◆ **Work item**
The data shown below should all be retyped exactly.

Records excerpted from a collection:
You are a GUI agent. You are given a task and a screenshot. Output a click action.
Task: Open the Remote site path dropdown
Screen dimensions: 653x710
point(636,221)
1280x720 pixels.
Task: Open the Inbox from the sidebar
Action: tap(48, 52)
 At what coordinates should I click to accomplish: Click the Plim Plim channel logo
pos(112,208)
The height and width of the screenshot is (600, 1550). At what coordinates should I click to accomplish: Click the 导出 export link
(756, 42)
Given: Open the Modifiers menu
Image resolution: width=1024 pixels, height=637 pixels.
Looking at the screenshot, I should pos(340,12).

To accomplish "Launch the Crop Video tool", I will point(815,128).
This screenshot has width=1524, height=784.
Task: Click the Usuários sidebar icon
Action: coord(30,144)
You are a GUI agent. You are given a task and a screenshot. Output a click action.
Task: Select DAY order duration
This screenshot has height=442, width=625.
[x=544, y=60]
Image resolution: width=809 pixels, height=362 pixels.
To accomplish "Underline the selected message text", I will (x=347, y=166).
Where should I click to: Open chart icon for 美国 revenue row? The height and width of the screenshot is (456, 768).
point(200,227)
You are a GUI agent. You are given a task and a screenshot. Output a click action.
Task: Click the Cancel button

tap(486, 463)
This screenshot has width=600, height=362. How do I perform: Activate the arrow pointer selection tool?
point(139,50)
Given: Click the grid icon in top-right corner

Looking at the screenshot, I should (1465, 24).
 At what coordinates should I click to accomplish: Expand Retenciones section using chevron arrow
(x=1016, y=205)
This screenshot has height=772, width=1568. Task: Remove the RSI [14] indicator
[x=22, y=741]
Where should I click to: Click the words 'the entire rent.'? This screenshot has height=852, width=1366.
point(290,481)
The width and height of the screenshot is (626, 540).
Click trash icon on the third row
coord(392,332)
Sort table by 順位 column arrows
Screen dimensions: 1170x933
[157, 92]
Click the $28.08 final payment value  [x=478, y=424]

◆ **Output for this task**
You are a GUI agent. You are given a task and a screenshot. Output a click action.
Task: Open the Remote site path dropdown
Screen dimensions: 653x710
point(636,221)
1280x720 pixels.
Task: Open the Inbox from the sidebar
Action: tap(48, 52)
 At what coordinates should I click to accomplish: Click the Plim Plim channel logo
pos(112,208)
The height and width of the screenshot is (600, 1550). At what coordinates should I click to accomplish: Click the 导出 export link
(756, 42)
Given: Open the Modifiers menu
Image resolution: width=1024 pixels, height=637 pixels.
Looking at the screenshot, I should pos(340,12).

To accomplish "Launch the Crop Video tool", I will point(815,128).
This screenshot has width=1524, height=784.
Task: Click the Usuários sidebar icon
Action: coord(30,144)
You are a GUI agent. You are given a task and a screenshot. Output a click action.
Task: Select DAY order duration
This screenshot has height=442, width=625.
[x=544, y=60]
Image resolution: width=809 pixels, height=362 pixels.
To accomplish "Underline the selected message text", I will (x=347, y=166).
Where should I click to: Open chart icon for 美国 revenue row? The height and width of the screenshot is (456, 768).
point(200,227)
You are a GUI agent. You are given a task and a screenshot. Output a click action.
Task: Click the Cancel button

tap(486, 463)
This screenshot has width=600, height=362. How do I perform: Activate the arrow pointer selection tool?
point(139,50)
Given: Click the grid icon in top-right corner

Looking at the screenshot, I should (1465, 24).
 At what coordinates should I click to accomplish: Expand Retenciones section using chevron arrow
(x=1016, y=205)
This screenshot has height=772, width=1568. Task: Remove the RSI [14] indicator
[x=22, y=741]
Where should I click to: Click the words 'the entire rent.'? This screenshot has height=852, width=1366.
point(290,481)
The width and height of the screenshot is (626, 540).
Click trash icon on the third row
coord(392,332)
Sort table by 順位 column arrows
Screen dimensions: 1170x933
[157, 92]
Click the $28.08 final payment value  [x=478, y=424]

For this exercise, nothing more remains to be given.